Figure 4. Parallel-resonant bandpass filter circuit. Input voltages are divided across the resistor (R₁) and the parallel LC circuit impedance (Z₁). Z₁ is a maximum at the resonance frequency, so input voltages are passed to the output with little attenuation. Z₁ becomes quite small at frequencies above and below resonance, causing inputs with off-resonance frequencies to be severely attenuated. Image used courtesy of Amna Ahmad

 

Example 3

The parallel resonant bandpass circuit in Figure 4 uses the same component values as the series-resonant filter in Example 2. Determine the resonance frequency, bandwidth, and insertion loss at resonance.

Solution

From Example 2, fr=100kHz

Q factor

\[Q_{P}=\frac{2\pi f_{r}L_{1}}{R_{W}}=\frac{2\pi\times100kHz\times2.53mH}{10\Omega}=159\]

Bandwidth

\[B=\Delta f=\frac{f_{r}}{Q}=\frac{100kHz}{159}=629kHz\]

Impedance

\[Z_{1}=\frac{L_{1}}{C_{1}R_{W}}=\frac{2.53mH}{100pF\times10\Omega}=253k\Omega\]

Insertion loss

\[\frac{v_{_o}}{v_{_i}}=\frac{Z_{1}}{R_{1}+Z_{1}}=\frac{253k\Omega}{253k\Omega\times10\Omega}=0.9999\]

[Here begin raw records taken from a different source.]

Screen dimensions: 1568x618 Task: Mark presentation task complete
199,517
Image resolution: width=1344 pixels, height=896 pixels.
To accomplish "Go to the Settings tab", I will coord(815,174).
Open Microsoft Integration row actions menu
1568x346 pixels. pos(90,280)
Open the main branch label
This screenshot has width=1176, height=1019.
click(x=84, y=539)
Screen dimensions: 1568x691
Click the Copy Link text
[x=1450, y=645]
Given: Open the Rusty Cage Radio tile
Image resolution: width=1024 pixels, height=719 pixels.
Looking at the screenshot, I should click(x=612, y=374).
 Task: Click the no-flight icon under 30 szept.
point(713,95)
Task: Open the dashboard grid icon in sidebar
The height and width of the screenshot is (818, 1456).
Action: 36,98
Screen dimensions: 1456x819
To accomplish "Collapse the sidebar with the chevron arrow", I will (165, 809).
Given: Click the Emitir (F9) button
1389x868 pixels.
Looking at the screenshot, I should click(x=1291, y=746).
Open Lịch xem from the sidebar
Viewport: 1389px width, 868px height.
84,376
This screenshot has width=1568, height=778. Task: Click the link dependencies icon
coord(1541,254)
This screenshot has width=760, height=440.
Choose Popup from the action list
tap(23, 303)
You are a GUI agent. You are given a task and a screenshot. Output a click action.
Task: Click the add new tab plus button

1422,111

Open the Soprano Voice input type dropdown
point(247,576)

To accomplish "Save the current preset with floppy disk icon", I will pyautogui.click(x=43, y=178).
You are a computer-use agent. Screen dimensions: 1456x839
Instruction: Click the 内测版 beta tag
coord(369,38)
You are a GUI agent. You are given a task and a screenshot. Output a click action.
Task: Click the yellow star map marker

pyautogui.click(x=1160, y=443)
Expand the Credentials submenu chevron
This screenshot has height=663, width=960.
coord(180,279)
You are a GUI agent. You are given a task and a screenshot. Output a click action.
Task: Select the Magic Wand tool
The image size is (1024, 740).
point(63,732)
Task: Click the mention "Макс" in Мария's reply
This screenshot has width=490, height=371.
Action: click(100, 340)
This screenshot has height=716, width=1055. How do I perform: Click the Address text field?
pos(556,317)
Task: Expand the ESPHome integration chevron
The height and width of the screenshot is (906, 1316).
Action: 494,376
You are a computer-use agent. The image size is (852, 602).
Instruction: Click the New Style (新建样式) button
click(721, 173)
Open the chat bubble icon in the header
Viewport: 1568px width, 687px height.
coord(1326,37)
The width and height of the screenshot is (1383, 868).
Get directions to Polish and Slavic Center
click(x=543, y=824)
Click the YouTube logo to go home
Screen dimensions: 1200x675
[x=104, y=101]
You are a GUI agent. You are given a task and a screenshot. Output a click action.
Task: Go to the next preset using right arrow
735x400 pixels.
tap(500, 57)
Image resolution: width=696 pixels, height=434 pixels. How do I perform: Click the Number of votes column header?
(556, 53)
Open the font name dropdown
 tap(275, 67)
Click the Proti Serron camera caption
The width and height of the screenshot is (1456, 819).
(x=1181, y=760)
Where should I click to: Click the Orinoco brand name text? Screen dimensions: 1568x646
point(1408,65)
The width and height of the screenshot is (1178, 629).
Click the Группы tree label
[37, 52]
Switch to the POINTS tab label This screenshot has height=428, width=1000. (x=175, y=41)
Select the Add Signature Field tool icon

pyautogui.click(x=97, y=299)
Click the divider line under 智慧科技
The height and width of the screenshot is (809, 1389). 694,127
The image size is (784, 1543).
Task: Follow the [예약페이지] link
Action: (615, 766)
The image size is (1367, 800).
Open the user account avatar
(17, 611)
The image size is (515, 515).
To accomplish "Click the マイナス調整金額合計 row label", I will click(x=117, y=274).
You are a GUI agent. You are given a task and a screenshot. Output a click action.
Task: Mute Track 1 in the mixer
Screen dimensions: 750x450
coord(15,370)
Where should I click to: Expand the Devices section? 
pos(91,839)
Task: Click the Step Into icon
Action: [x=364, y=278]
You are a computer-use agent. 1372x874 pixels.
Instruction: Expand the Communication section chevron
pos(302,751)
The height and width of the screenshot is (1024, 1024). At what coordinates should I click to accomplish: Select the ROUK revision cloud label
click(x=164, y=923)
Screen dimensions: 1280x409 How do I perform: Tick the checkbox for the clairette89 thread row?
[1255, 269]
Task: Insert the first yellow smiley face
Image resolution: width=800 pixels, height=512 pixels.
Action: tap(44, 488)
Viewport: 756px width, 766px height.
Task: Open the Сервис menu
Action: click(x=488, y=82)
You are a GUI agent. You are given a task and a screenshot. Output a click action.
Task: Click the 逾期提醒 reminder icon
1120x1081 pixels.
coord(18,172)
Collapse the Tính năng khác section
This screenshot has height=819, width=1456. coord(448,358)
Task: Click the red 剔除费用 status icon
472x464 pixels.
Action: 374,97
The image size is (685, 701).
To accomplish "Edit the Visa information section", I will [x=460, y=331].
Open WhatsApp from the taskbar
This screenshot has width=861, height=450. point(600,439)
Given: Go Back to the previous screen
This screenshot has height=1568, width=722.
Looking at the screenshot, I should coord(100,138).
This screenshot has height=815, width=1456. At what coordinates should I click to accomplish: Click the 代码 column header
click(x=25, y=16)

\[Insertion\,loss=20log\Big(\frac{v_{_o}}{v_{_i}}\Big)=20\,log\,log\,0.9999\approx-0.87\times10^{-3}dB\]

Comparing the results obtained in Examples 2 and 3, the parallel-resonant bandpass filter bandwidth is smaller than the series-resonant filter using the same components. The parallel-resonant filter has virtually zero insertion loss, while the series-resonant filter has a loss approaching 1 dB. As already discussed, the series-resonant bandpass filter effectively has infinite attenuation at frequencies well above and below the passband. For the parallel-resonance circuit at very low frequencies, X_C1 becomes very large, X_L1 is quite small, and Z1RW. Thus, at low frequencies, the signal attenuation is limited to a minimum of,

\[\frac{v_{_o}}{v_{_i}}=\frac{R_{W}}{R_{1}+R_{W}}\,(6)\]

At frequencies above the passband, X_L1 increases, and X_C1 becomes smaller as the signal frequency increases. Consequently, the attenuation approaches infinity, just as in the case of the series-resonant bandpass filter.

 

Takeaways of Bandpass Filters 

Bandpass filters are essential components in electronic circuits that allow a specific range of frequencies to pass through while attenuating others. Bandpass filters can effectively isolate the desired frequency range using the high-pass, low-pass combination technique. Additionally, series resonant and parallel resonant bandpass filters offer alternative methods for achieving the desired frequency response, providing flexibility in designing circuits for specific applications.